The latest installment in my “problematic fave” series about an Israeli assassin who is also a fine art restorer and artist. I like the books in this series that are more about art and less about the Holocaust and this is one of them. Although there is still the “man who purportedly loves his family more than anything still puts himself in harm’s way while being supposedly retired” aspect. A little nod to the Isabella Stewart Gardner Museum heist which I was not expecting. All in all a fairly predictable-in-a-good way spy tradecraft book.
This is a book about a full time librarian who is also a writer. It was written by a part-time librarian who is also a writer. I liked it for the library verisimilitude (so many books get this wrong) but was not that compelled by the story about a librarian with a weird past and another librarian who is intrigued by it. It’s told from the alternating perspective of each character and I just didn’t like them much. Good for “books about libraries” completionists and fast readers.

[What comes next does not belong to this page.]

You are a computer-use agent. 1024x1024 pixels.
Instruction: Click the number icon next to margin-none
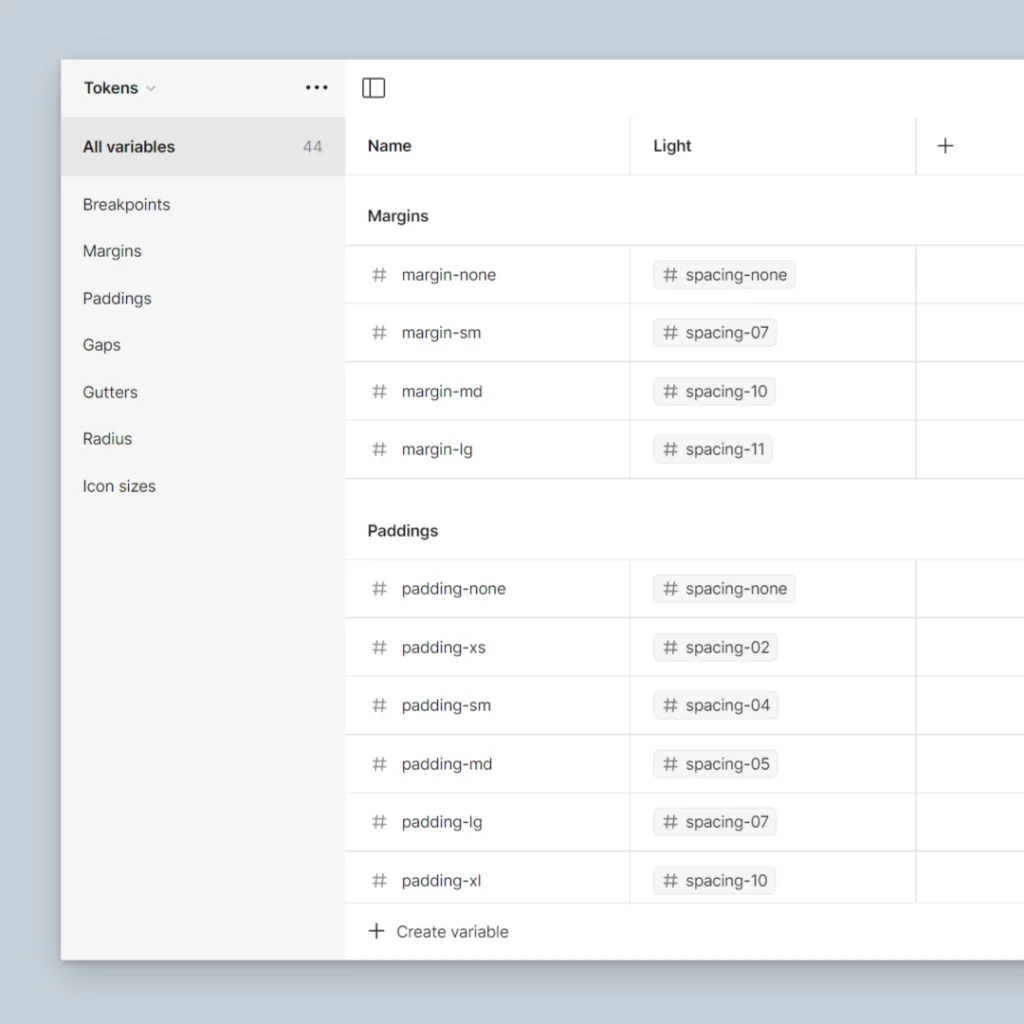click(379, 274)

The last Connie Willis book I read (Passage) was all about missed, vague, or unreliable communication. This one is all about having too much communication, per the title, and had a hectic feel to parts of it which really got the point across but also sometimes made it a bit tough to read. For those who fund the introductory chapter a little difficult (detailing a woman trying to deal with too many text messages, phone calls, and other interruptions) know that it smooths out at least somewhat and turns into a really fascinating story about how we talk to one another and know about each other.

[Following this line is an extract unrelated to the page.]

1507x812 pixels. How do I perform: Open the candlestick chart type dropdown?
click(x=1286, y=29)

A terrific look at what it might look like to start to interact with a truly alien intelligence (in this case, octopus) while the whole world is working on their AI game and trying to be the first to find and exploit this. There are a lot of storylines in this novel but the main one is about a scientist, who grew up isolated and nerdy but fascinated by other intelligences, for maybe obvious reasons. She’s sent to an isolated and nerdy outpost where it’s not clear exactly what her role is. Meanwhile, outside this location, other people are trying to hack in and figuring out how to use this new knowledge for power and dominance. This book has a bit of everything--ai, cyberspace, automatons, animals that think, cybersecurity and hacking, near-future dystopias--and yet it doesn’t feel cluttered or that it’s trying to do too much.
A great book by a Smithsonian whale scientist stringing together a lot of sciencey anecdotes outlining how we know what we know about different kinds of whales, and how that’s changed over time. Some truly fascinating stuff with a cool bonus of some really interesting linocut illustrations which work well in service of this well-written book. A warning for whale-lovers: not all of the chapters involve conservation and respect for US-style whale protection. While the author definitely discusses these issues, there are also some graphic chapters about whaling and whale processing in the countries where that sort of thing is still legal.
Not really too much about puzzles, this was a solid workmanlike thriller about the quest to figure out an ancient secret. Our protagonist is a former high school football star who became somewhat of a puzzle-solving savant after a head injury. He’s a compelling character but some of the others are less so and there’s some dull explication of plot-necessary points that I felt could have gone better. Engaging not amazing.